De plus en plus la mémoire du passé est inscrite par le biais des base de données complétées sans cesses, et omniprésentes. Pour me rafraichir la mémoire ;-) sur ce que recouvre exactement le terme de mémoire, et plus précisément de mémoire collective, je retrouve cela :

La mémoire collective se définit comme une interaction entre les politiques de la mémoire -encore appelée " mémoire historique "-, et les souvenirs -" mémoire commune ", de ce qui a été vécu en commun)-. Elle se situe au point de rencontre de l’individuel et du collectif, du psychique et du social. (ici pour la source).

On peut imaginer que l’absence d’oubli empêche alors de s’acquitter du poids des choses mortes et passées. Cela peut être un facteur paralysant, qui freine à la fois la possibilité d’assumer la perte ou le deuil d'un événement ou de quelqu’un, et donc de reconstruire.
En poussant le bouchon plus avant encore, ralentir l’innovation et la créativité. Et en même temps freiner la mémoire elle même puisqu’on ira chercher dans les bases de connaissances au lieu de l’intérieur de soi ou du groupe les moyens de se ressouvenir.

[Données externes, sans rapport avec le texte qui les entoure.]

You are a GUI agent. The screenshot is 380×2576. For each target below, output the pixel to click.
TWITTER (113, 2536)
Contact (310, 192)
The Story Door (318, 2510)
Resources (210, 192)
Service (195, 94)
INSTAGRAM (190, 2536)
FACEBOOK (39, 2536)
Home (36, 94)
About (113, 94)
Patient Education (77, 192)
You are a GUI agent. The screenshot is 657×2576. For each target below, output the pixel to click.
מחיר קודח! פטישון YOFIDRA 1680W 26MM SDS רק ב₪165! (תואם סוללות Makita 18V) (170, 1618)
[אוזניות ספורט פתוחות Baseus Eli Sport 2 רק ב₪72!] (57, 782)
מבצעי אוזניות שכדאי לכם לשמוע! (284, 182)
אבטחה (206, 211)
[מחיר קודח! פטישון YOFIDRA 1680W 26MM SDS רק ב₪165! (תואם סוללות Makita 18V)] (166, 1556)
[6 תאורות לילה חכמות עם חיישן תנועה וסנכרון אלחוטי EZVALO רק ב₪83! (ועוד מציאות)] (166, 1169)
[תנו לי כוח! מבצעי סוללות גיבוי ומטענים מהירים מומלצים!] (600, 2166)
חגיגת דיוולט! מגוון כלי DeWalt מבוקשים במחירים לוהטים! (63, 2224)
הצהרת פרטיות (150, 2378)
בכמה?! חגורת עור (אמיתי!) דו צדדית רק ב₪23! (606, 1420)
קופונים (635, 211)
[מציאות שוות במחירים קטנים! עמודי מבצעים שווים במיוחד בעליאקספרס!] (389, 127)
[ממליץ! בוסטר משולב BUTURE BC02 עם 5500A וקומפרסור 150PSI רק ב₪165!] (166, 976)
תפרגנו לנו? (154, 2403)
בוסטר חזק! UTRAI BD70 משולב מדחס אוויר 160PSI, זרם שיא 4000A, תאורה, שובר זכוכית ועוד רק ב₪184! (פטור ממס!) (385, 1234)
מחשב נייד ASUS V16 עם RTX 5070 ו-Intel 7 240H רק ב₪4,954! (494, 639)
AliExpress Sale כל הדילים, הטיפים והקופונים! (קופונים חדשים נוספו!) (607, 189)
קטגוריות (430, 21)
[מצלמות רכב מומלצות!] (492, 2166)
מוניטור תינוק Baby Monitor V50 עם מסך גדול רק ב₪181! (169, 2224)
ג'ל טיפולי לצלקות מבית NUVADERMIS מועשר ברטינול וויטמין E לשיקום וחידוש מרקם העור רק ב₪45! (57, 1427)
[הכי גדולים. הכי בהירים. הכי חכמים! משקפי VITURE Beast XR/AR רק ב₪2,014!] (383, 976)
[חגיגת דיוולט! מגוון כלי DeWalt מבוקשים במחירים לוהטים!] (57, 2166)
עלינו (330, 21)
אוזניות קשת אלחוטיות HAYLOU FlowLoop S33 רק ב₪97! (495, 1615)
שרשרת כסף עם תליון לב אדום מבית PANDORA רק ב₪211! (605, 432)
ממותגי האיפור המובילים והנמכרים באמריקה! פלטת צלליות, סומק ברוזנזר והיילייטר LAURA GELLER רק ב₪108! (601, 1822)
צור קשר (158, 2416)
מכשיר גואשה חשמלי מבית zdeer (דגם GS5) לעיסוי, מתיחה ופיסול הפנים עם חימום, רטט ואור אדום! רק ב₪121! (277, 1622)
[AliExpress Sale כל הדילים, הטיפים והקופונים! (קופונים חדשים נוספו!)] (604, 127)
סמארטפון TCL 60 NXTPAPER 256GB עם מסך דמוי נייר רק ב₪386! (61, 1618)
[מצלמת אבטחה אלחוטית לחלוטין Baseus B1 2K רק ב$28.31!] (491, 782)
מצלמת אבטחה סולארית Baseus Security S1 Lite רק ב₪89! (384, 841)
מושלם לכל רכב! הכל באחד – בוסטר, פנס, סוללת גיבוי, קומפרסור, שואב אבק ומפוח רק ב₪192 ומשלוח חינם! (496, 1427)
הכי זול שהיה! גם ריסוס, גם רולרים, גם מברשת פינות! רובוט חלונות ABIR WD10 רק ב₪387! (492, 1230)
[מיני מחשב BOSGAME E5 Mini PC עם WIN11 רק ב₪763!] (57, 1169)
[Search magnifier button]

Donc comme je me demandais si je m'égarais, j’ai trouvé deux citations qui finalement me confortent dans l'idée que l'oubli présente une valeur :

« Oublier est le grand secret des existences fortes et créatrices », Balzac

« N’oubliez pas l’oubli » Freud

Pour finir, j’évite de regarder trop avant les citations sur l’importance de la mémoire, je vais encore cogiter jusqu'à pas d'heure…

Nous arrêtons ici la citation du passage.